Illustration: Adrien Défago et Darren Roshier |
On en oublie peut-être, de ces endroits exigus où ce qui se crée se laisse un peu oublier pour n'apparaître réservé qu'aux aficionados. Qu'à cela ne tienne ! Sous l'initiative du curateur Martin Jacob, allez vous perdre entre deux murs au Centre d'Art de Neuchâtel (CAN) et vous plonger dans une exposition à deux têtes (et deux barbes), visible une petite semaine encore...
Le mot est de Beckett : ne surtout pas réussir, ne pas vouloir totaliser, finir, aboutir mais toujours remettre la pièce sur le métier en nourrissant un seul espoir, celui de rater mieux. Passé le poncif culturel on entre dans le vif du lieu, de la pièce, de l'endroit. Un dédale de parois blanches et branlantes (façon White Cube bricolé) qui commence par une programmation, un programme plutôt : des lignes de fuite sous forme de commandements ironiques, insistant tous sur la nécessité d'essayer, de ne pas se prendre au sérieux, de tenter, d'échouer, de rebondir. Le ton est donné, et relancé, mis en exergue par le dialogue entre deux postes de télévisions qui enserrent ensuite le visiteur au détour du prochain couloir : Adrien Défago et Darren Roshier y conversent, entre potes, devisent sur les phrases qui s'affichent au mur précédent. Au fur et à mesure le discours se disloque et bringuebale, c'est qu'ils se moquent, les deux comparses, de cette forme autoritaire que représente la vidéo explicative sensée transcrire une objectivité neutre, inscrire l'artiste dans le blanc d'une histoire où les références se côtoient comme des statues mortes. Le ton, c'est là le premier indice, fendard et candide sous les atours du sérieux, invitant le spectateur à en rire aussi, à se détendre, à laisser la capillarité prendre le dessus sur les expressions lourdes et pétries de réflexion qu'une exposition d'aaaart est sensée susciter.

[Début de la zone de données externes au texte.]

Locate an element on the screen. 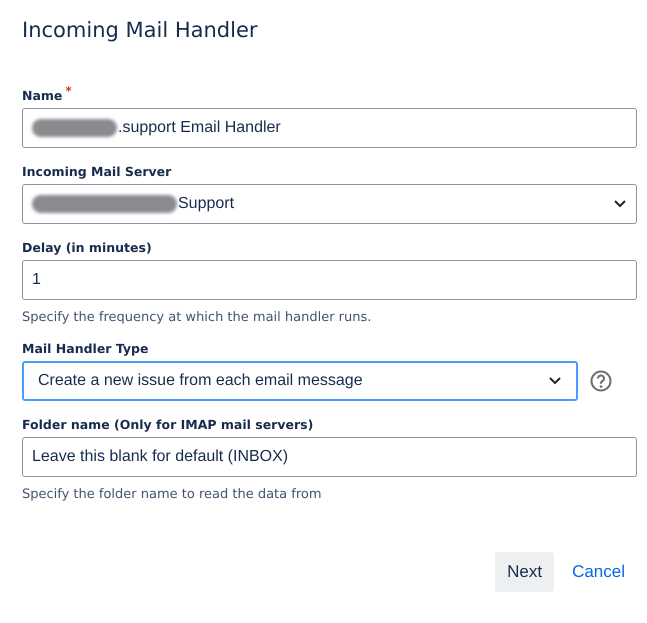  input-field: 1 is located at coordinates (330, 280).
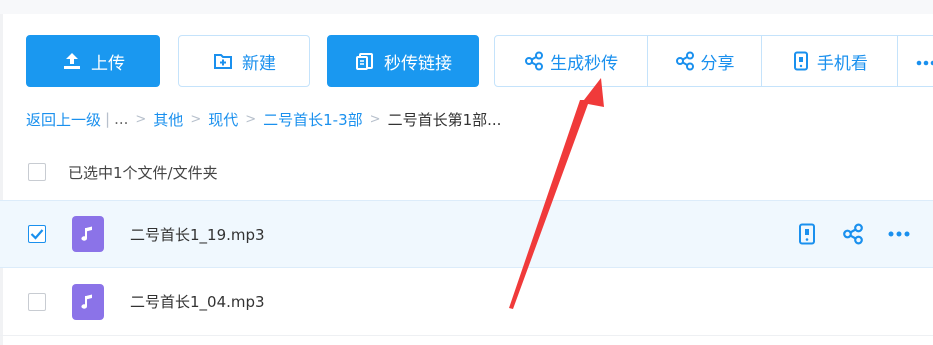 The image size is (933, 345). What do you see at coordinates (72, 61) in the screenshot?
I see `upload-icon` at bounding box center [72, 61].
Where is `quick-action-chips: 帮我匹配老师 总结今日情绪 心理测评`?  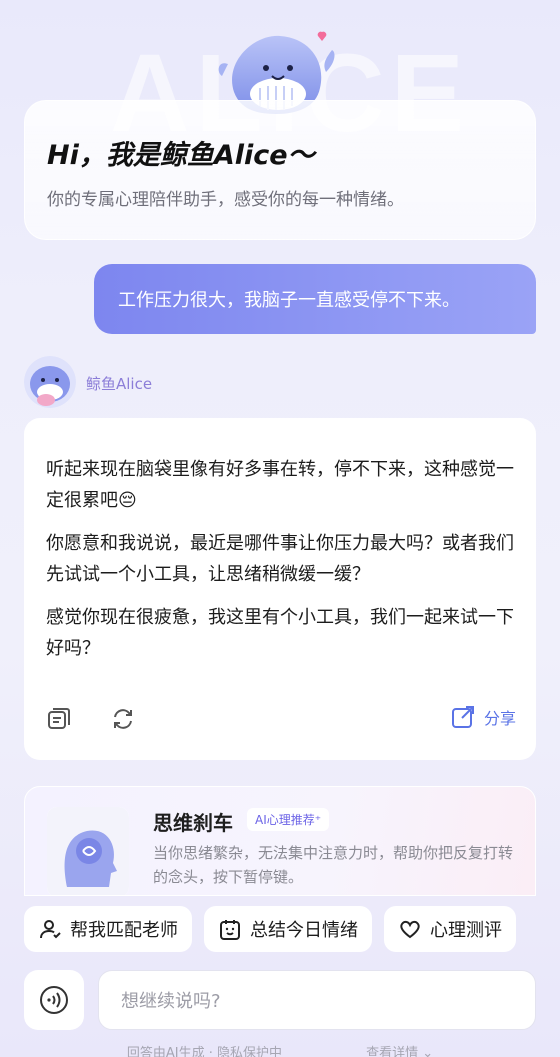
quick-action-chips: 帮我匹配老师 总结今日情绪 心理测评 is located at coordinates (270, 929).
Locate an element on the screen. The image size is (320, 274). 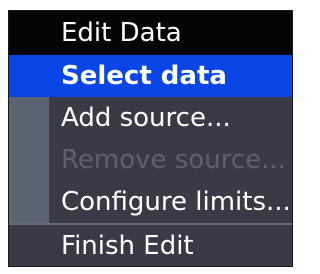
menu-item-finish-edit: Finish Edit is located at coordinates (150, 246).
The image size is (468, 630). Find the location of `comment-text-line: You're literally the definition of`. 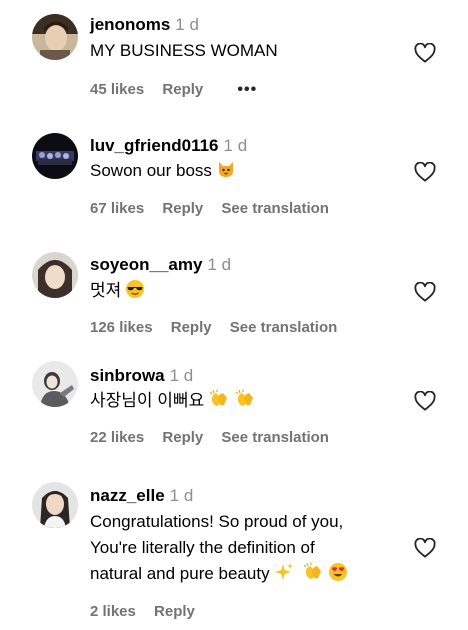

comment-text-line: You're literally the definition of is located at coordinates (202, 548).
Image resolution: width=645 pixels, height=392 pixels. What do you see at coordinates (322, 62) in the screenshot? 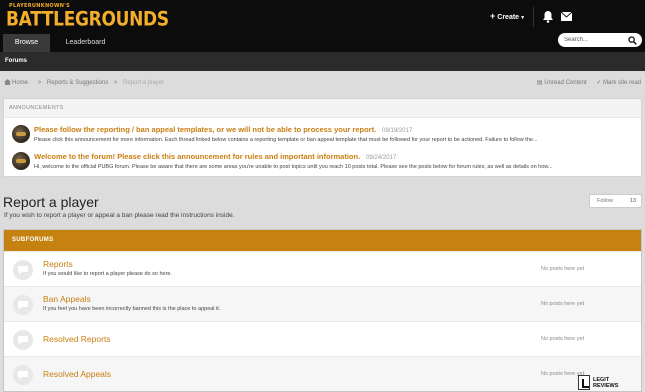
I see `forums-subnav: Forums` at bounding box center [322, 62].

C'est ensuite que s'ouvre la grotte, le gros du travail des deux déglingueurs. Pelle-mêle. Des toiles, trois portraits hiératiques de Darren Roshier tout d'abord, ses "prises de positions", sosies délirants en format mondial, grotesques et salutaires. Des dessins d'Adrien Défago, soutenus par du scotch parce qu'"il y a plus de scotch que d'idée", et qu'il faut bien que ça tienne. Des vidéos, aussi, de choses que ce dernier sais presque bien faire : jongler ou se contorsionner sur le sol dans l'espoir d'accomplir des abdominaux. "Le titre de ce tableau est inscrit au dos", indique un cadre au-dessus de nos têtes, et en le retournant on pariera que le dos dit la même chose. C'est cette tautologie aussi que l'exposition raille : l'art pour l'art, l'art en soi qui s'assèche et passe son temps à se mordre le dos.
Bref, plutôt que de la création, c'est de l'artiste et de son statut que nous parle "Art moyen vs ISMISM..." de la déification dont il a fait et fait l'objet aujourd'hui, allant jusqu'à l'assimilation à ces "héros" modernes que prétendent être nos capitaines d'industrie, (pensons à Damian Hirst, qui cumule les deux casquettes). C'est sans circularité pourtant que le projet de Darren Roshier et Adrien Défago s'adresse au spectateur, mais dans une répétition inlassable de blagues potaches, de bourrades et de vannes finaudes qui toutes ont pour but de ne pas réussir, de célébrer la rature, le brouillon, largement plus producteurs dans l'entreprise créative. Et avec cette suggestion libératrice qu'on peut aussi faire de l'art en fumant des clopes et en se donnant des claques dans le dos.